My online ARRL course, “Introduction to Emergency Communication,” is in full swing. I’m happy to say that it is pretty demanding. Not that the material itself has been especially difficult (yet), but the essay-assignments do require some thought — and other assignments are pushing me to do some new things on the air, like listening to several nets, critiquing an NCS (Net Control Station), and checking into a net (okay, I probably have checked into a net or two over the years, but it’s been so long that I hardly remember doing it).
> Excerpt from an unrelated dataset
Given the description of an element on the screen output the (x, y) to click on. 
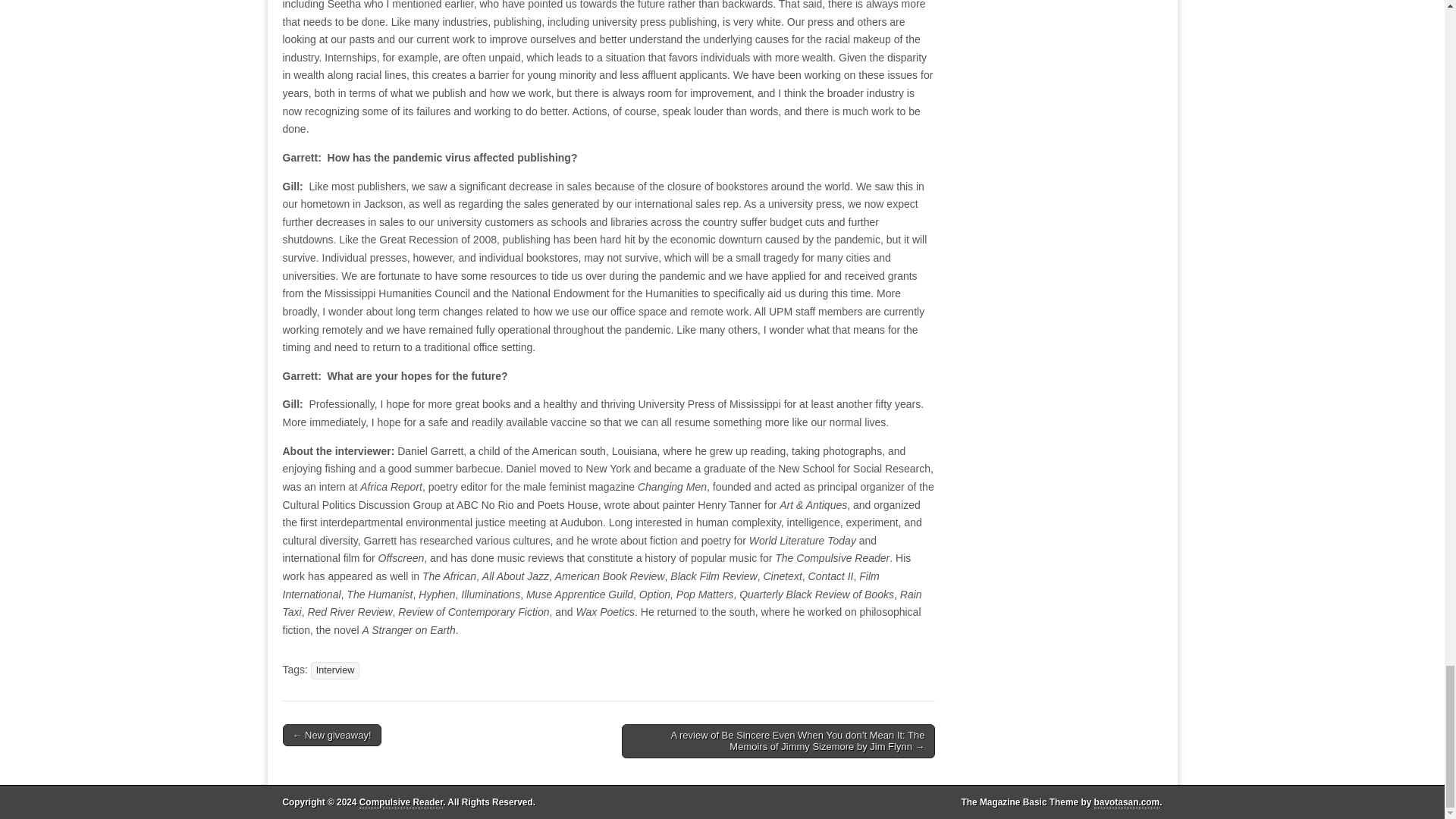
Interview (335, 670)
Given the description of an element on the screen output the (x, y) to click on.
Today I reaped some unexpected benefits from one of these assignments. Having been assigned to check into a formal net, I checked into the PICONET this morning. This was no small feat, since it was on 75 meters. My New Carolina Windom is only cut for 40 meters, and the automatic tuner on my Kenwood TS-440S has never been able to match it — the SWR is terrible! But using my old Drake MN-7 Matching Network, I was able to match it surprisingly well. So now I’m on 80/75 meters! I even made a CW contact with a fellow in Wisconsin, and got a decent signal report.And after checking in this morning, I visited the PICONET website — and learned that Lyle Koehler, KØLR, would be the NCS for the PICONET this afternoon! Wow! Lyle is the ham who gave me my Novice code test back in 1978. I was only 10 years old, but I remember it like it was yesterday. I’ll never forget how I shook like a leaf on the couch in his living room while he sat beside me and tapped out 5 wpm code with a straight key and oscillator. When he told me I passed, I couldn’t wipe the grin off my face for the rest of the day!
So the thought of talking with Lyle again after all these years was enough to make me watch the clock, eager for the PICONET to open again at 1500 CDT. And sure enough, at the appointed hour I heard Lyle’s voice as he opened the net! I was his first check-in, and I took advantage of the net’s slow start to explain that he had given me my Novice code test over three decades ago. He remembered me!
What a pleasure to meet this fellow on the air after all these years.